Python ElementTree 模块:使用“find"、“findall"方法时如何忽略 XM

Python ElementTree module: How to ignore the namespace of XML files to locate matching element when using the method quot;findquot;, quot;findallquot;(Python ElementTree 模块:使用“find、“findall方法时如何忽略 XML 文件的命名空间来定位匹配
本文介绍了Python ElementTree 模块:使用“find"、“findall"方法时如何忽略 XML 文件的命名空间来定位匹配元素的处理方法,对大家解决问题具有一定的参考价值,需要的朋友们下面随着跟版网的小编来一起学习吧!

问题描述

限时送ChatGPT账号..

我想使用findall"的方法在ElementTree模块中定位源xml文件的一些元素.

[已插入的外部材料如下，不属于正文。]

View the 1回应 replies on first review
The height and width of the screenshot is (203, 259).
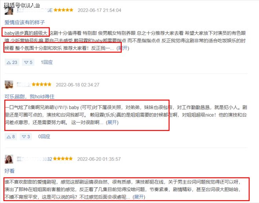pyautogui.click(x=47, y=62)
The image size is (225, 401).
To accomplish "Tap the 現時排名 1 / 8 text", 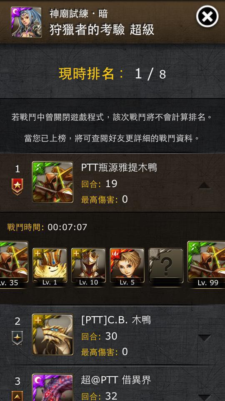I will tap(112, 74).
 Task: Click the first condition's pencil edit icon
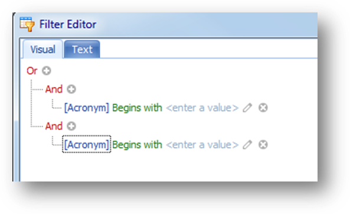point(247,108)
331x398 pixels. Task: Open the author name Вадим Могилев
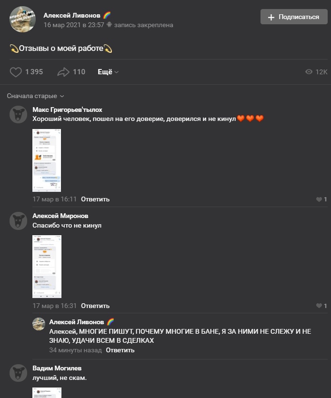click(x=57, y=368)
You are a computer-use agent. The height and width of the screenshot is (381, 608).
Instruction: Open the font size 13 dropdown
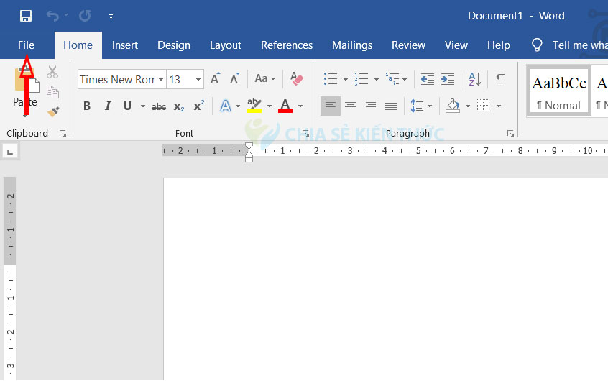point(198,80)
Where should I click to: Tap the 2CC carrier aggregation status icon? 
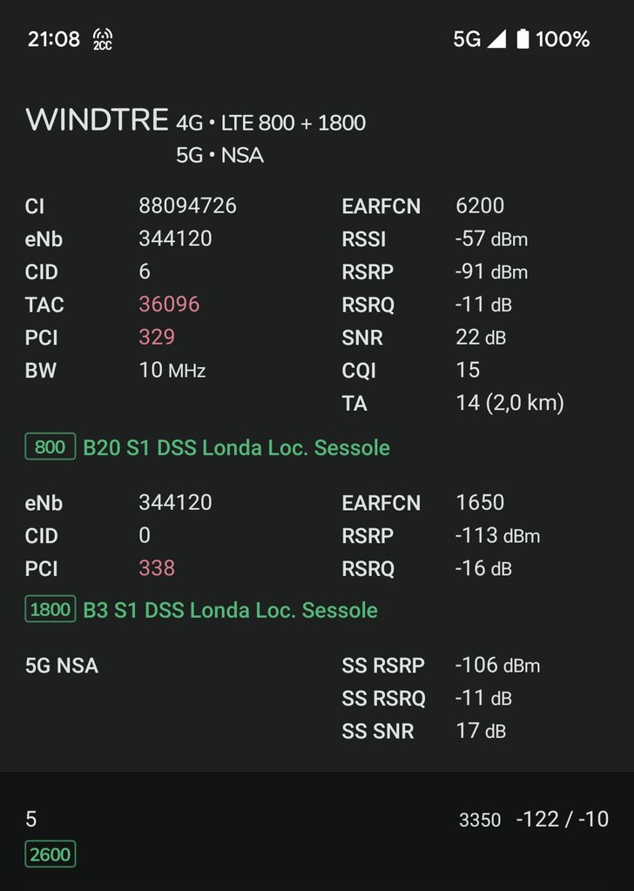pos(103,39)
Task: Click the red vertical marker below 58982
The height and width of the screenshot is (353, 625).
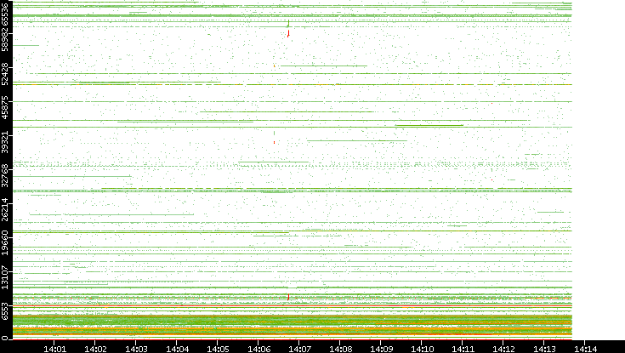Action: click(x=288, y=35)
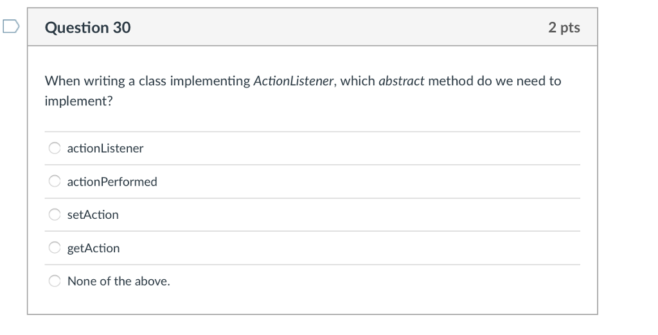Click the words method do we need to
The image size is (658, 335).
click(x=494, y=80)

I want to use the method of "findall" to locate some elements of the source xml file in the ElementTree module.

但是,源 xml 文件 (test.xml) 具有命名空间.我将 xml 文件的一部分截断为示例:

However, the source xml file (test.xml) has namespace. I truncate part of xml file as sample:

<?xml version="1.0" encoding="iso-8859-1"?>
<XML_HEADER xmlns="http://www.test.com">
    <TYPE>Updates</TYPE>
    <DATE>9/26/2012 10:30:34 AM</DATE>
    <COPYRIGHT_NOTICE>All Rights Reserved.</COPYRIGHT_NOTICE>
    <LICENSE>newlicense.htm</LICENSE>
    <DEAL_LEVEL>
        <PAID_OFF>N</PAID_OFF>
        </DEAL_LEVEL>
</XML_HEADER>

示例python代码如下:

The sample python code is below:

from xml.etree import ElementTree as ET
tree = ET.parse(r"test.xml")
el1 = tree.findall("DEAL_LEVEL/PAID_OFF") # Return None
el2 = tree.findall("{http://www.test.com}DEAL_LEVEL/{http://www.test.com}PAID_OFF") # Return <Element '{http://www.test.com}DEAL_LEVEL/PAID_OFF' at 0xb78b90>

虽然可以,但是因为有命名空间{http://www.test.com}",所以在每个标签前面加命名空间很不方便.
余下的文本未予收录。